A rope of 1m is divided into three pieces by two random points. Find the average length of the largest segment.
This question has been answered here: Average length of the longest segment
Someone had a solution:
let the cuts be at $X, Y$, with $Y \gt X$:
Then each piece is equally likely to be the longest, and the expected length of the longest piece doesn't depend on which piece we choose. Then we can calculate $\mathop{\mathbb{E}}(X|X \text{ is the longest piece} )$.
We have the three inequalities: $$X \gt Y-X \implies Y < 2X$$ $$X \gt 1-Y \implies Y > 1-X$$ and, from our setup, $$Y \gt X$$ These can be represented by the following diagram:
Then the area satisfying our inequalities is the two triangles A and B. So we wish to find the expected value of $X$ within this area.

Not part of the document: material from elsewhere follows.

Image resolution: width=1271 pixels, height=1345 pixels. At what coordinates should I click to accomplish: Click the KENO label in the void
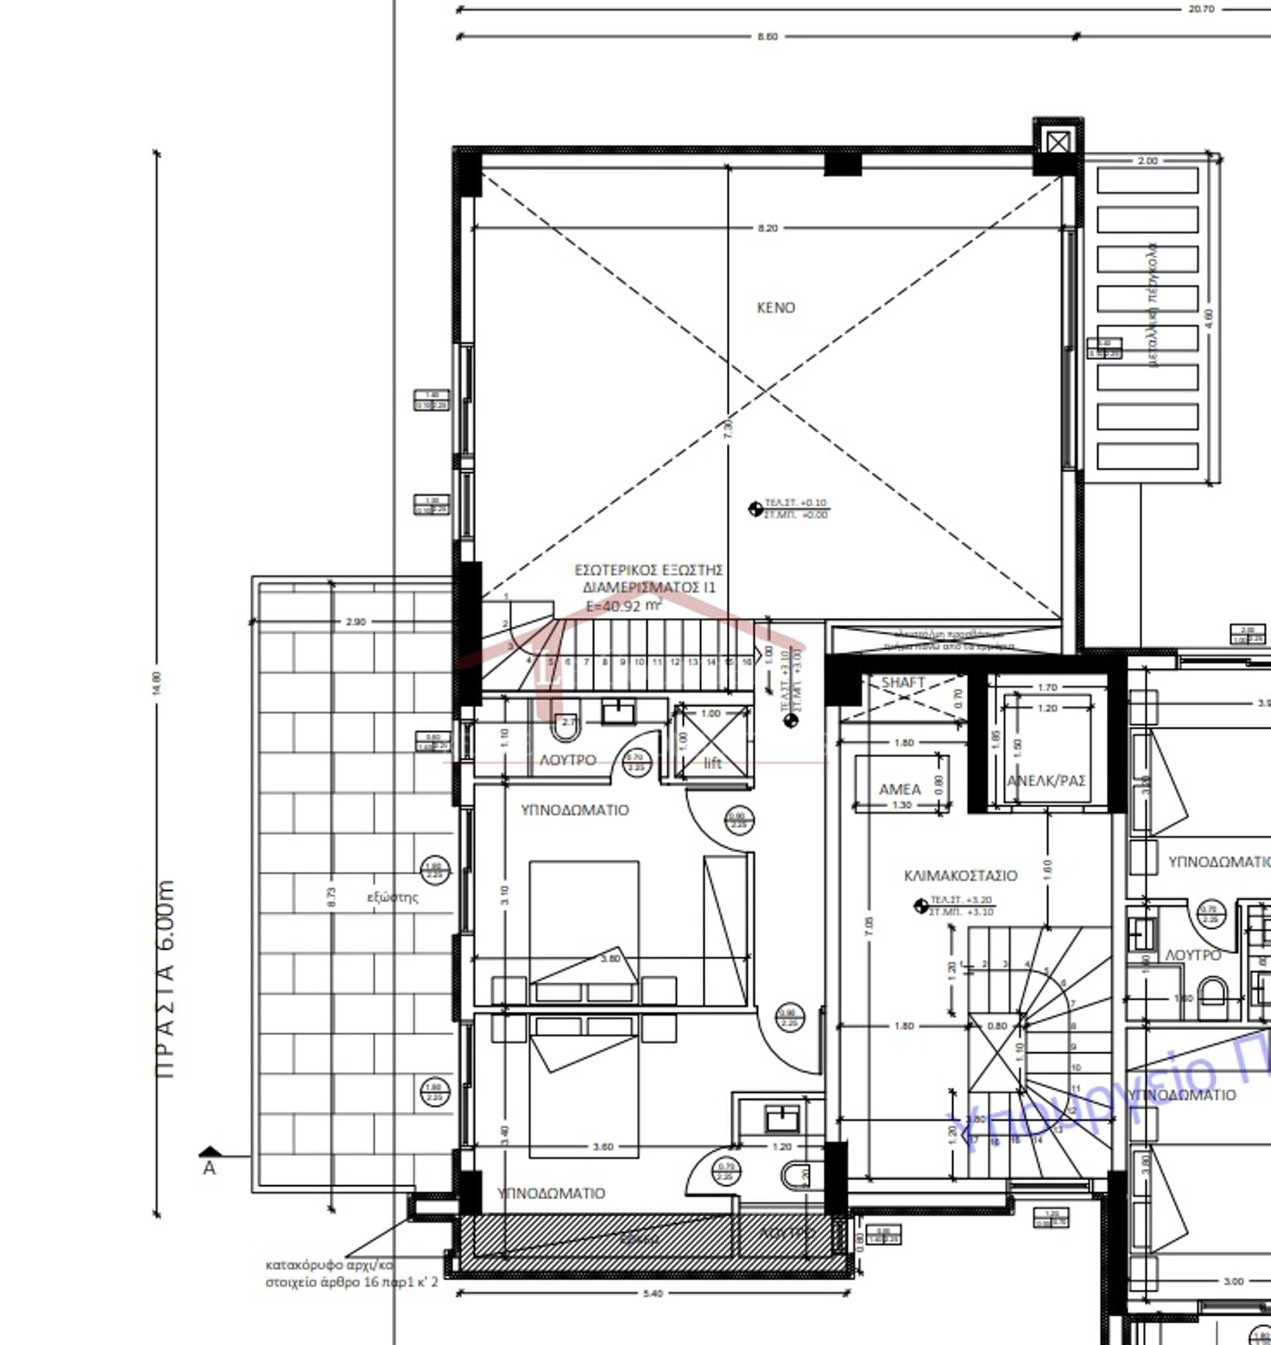[x=775, y=308]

The expected value of $X$ in A is $\bar{X}_A = \frac{1}{2}-\frac{1}{3}(\frac{1}{2}-\frac{1}{3}) = \frac{8}{18}$.
The expected value of $X$ in B is $\bar{X}_B = \frac{1}{2}+\frac{1}{3}(\frac{1}{2}) = \frac{4}{6} = \frac{12}{18}$
The area of A is $A_A = \frac{1}{2} \times \frac{1}{2}\times (\frac{1}{2}-\frac{1}{3}) = \frac{1}{24}$.
The area of B is $A_B = \frac{1}{2} \times \frac{1}{2}\times \frac{1}{2} = \frac{1}{8} = \frac{3}{24} = 3 A_A$.
So $\mathop{\mathbb{E}}(X|X \text{ is the longest piece} ) = \frac{\tfrac{8}{18} + 3\left(\tfrac{12}{18}\right)}{4} = \frac{11}{18}$
I understand everything but I got lost when he said calculate expected value of $X$ within triangles. How do you exactly find the expected value of $X$ over the triangle $A$ and $B$? How did he come up with $\mathop{\mathbb{E}}(X|X \text{ is the longest piece} )$?